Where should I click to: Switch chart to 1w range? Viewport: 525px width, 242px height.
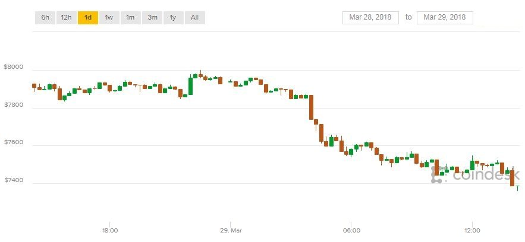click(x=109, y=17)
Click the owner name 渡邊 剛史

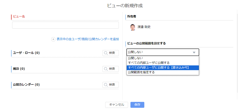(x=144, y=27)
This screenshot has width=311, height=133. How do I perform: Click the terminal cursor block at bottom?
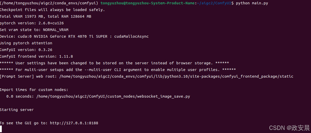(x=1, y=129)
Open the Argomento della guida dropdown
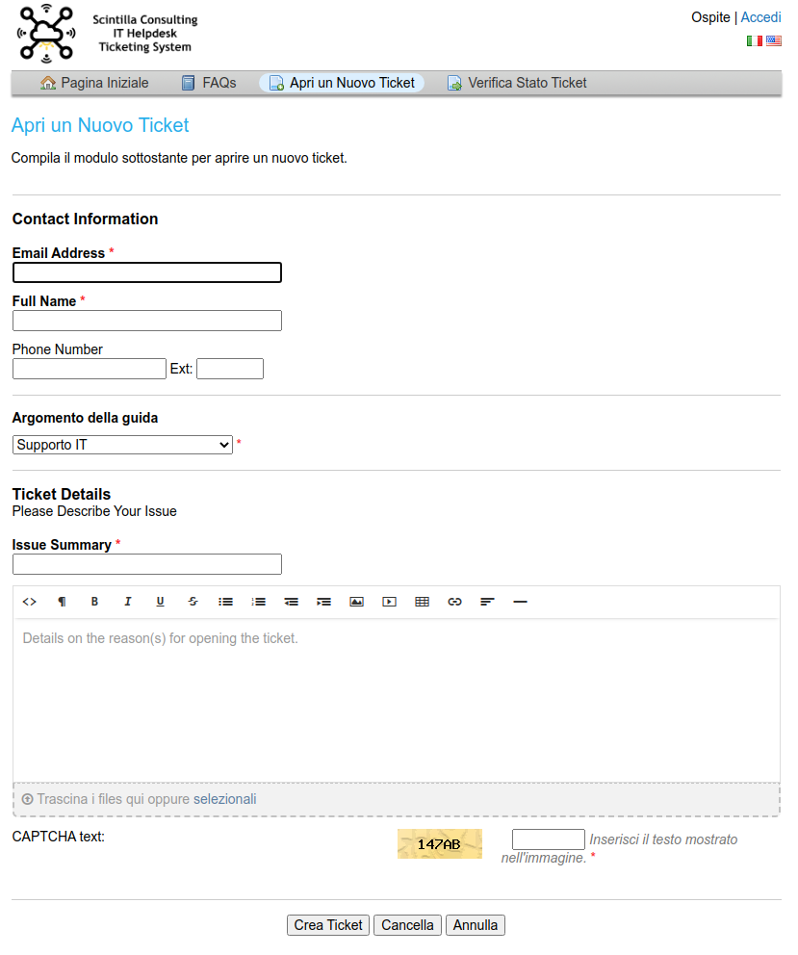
---
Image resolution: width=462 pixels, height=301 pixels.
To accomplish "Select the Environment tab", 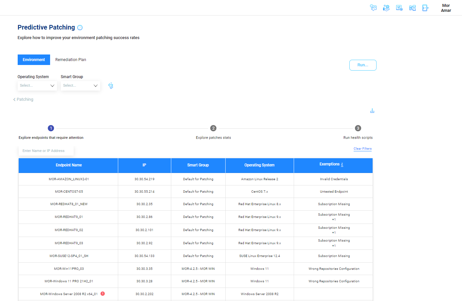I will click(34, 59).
...
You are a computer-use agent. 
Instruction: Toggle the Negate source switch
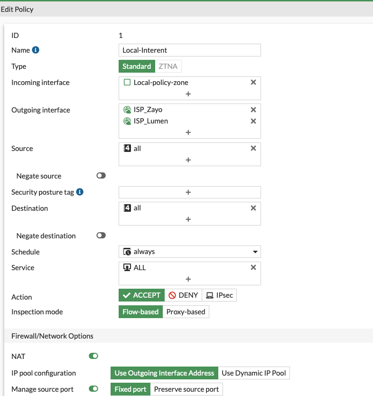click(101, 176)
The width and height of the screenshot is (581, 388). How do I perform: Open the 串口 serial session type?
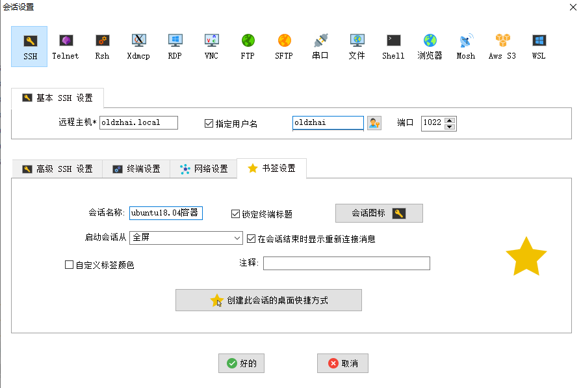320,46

[Exercise prompt] Retype the records from the line containing "Where should I" through the line containing "Open the Argomento della guida dropdown", omitting the pictures.

[Task result]
Where should I click to: Switch chart to 1w range? Viewport: 525px width, 242px height.
click(x=109, y=17)
Click the owner name 渡邊 剛史

(x=144, y=27)
This screenshot has width=311, height=133. How do I perform: Click the terminal cursor block at bottom?
(x=1, y=129)
Open the Argomento della guida dropdown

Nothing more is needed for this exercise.